In order to increase the persuasiveness of the results of the article, we must effectively compare it with the results of previous studies. However, by reading a large number of documents, we can see that few studies overlap entirely with the research field of this article, which fully proves that the idea of the article is quite innovative. The model proposed by Sichtermann et al. has a system with a maximum overall accuracy of 90% for detecting intracranial aneurysms and an accuracy of 96% for aneurysms with a diameter of 3–7 mm, which is lower than the segmentation result obtained by this model [39].

Therefore, it can be seen from the whole that the current research results show that OTO-Net has a high level of segmentation accuracy for large, medium, and small regions and multiregions. OTO-Net is fully competent to assist radiologists in quantitative analysis and evaluation of MRA examination in patients with intracranial aneurysms. Accuracy is the most important index in the field of medical image processing. There is no upper limit to this index, so our current research needs to be more in-depth and detailed.

6. Conclusion

This study proposed the OTO-Net model for intracranial aneurysms automated segmentation in MRA images and performed experiments on the Adam2020 dataset and GMU dataset, respectively. We designed a novel 3D image preprocessing scheme to correlate the structural information between data blocks through overlap and partition operations. At the same time, we proposed the OTO-Net for intracranial aneurysms automated segmentation in MRA images. The OTO-Net uses full convolution to achieve intracranial aneurysms automated segmentation through the combination of downsampling, upsampling, and skip connection. In addition, loss ensemble is used as the objective function to steadily improve the backpropagation efficiency of the network structure during the training process. We evaluated the proposed OTO-Net on one public benchmark dataset and one private dataset.
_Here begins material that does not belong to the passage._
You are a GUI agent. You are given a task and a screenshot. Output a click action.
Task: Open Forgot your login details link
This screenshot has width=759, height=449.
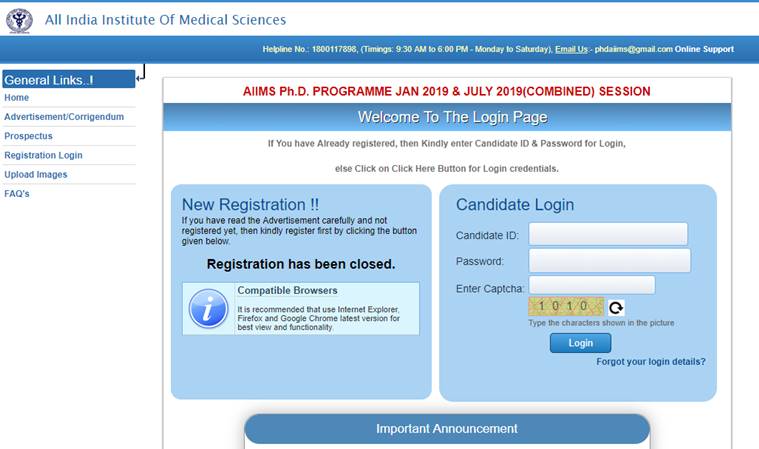coord(651,361)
Our proposed model can achieve the automated segmentation accuracy with 98.37% and 97.86%, average surface distances with 1.081 and 0.753, dice similarity coefficients with 0.9721 and 0.9813, and Hausdorff distance with 0.578 and 0.642 on these two datasets, respectively. Therefore, our proposed OTO-Net plays an essential role in radiologists’ assisted discovery and diagnosis of intracranial aneurysms and brings substantial value to intelligent medicine’s advancement and development. The next research direction is to better use the transformer and 3D information to segment intracranial aneurysms in MRA images.

Data Availability

The raw/processed data required to reproduce these findings cannot be shared at this time as the data also forms part of an ongoing study.

Ethical Approval

The studies involving human participants were reviewed and approved by Institutional Review Board (IRB), Gannan Medical University.
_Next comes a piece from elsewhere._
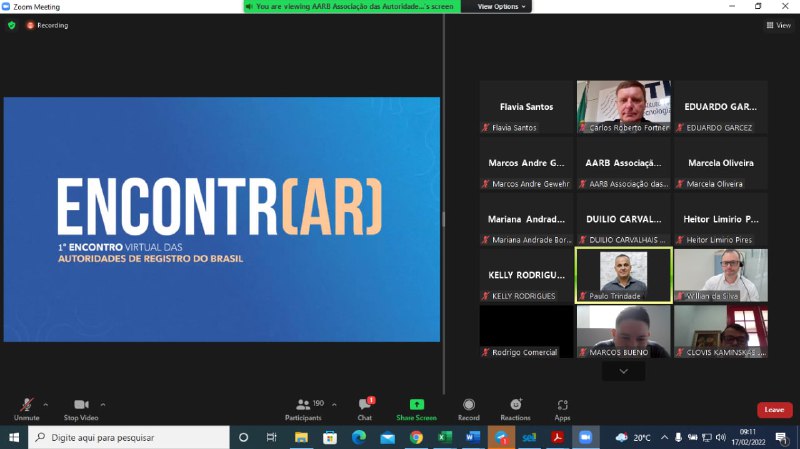
Task: Select Paulo Trindade's video tile
Action: pos(623,275)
The patients/participants provided their written informed consent to participate in this study.

Conflicts of Interest

No conflicts of interests, financial or otherwise, are declared by the authors.

Authors’ Contributions

J. Ye, X. Xu, X. Wang, and X. Lai conceived and designed the study. J. Ye, L. Li, J. Zhao, W. Lai, and X. Lai contributed to the literature search. J. Ye, X. Xu, W. Zhou, and X. Lai contributed to data analysis and data curation. J. Ye, X. Xu, C. Zheng, X. Wang, and X. Lai contributed to data visualization. J. Ye and X. Xu contributed to software implementation. J. Ye, L. Li, J. Zhao, W. Lai, W. Zhou, and X. Lai contributed to the tables and figures. J. Ye, X. Xu, J. Zhao, W. Lai, C. Zheng, X. Wang, and X. Lai contributed to the writing of the report. J. Ye, L. Li, X. Wang, and X. Lai contribute to reviewing and editing. All the authors have read and approved the publication of this work.

Acknowledgments

This work was funded by the Science and Technology Research Project of the Education Department of Jiangxi Province (No. GJJ211512) and also supported in part by the Guiding Science and Technology Project of Ganzhou City (No. GZ2017ZSF042).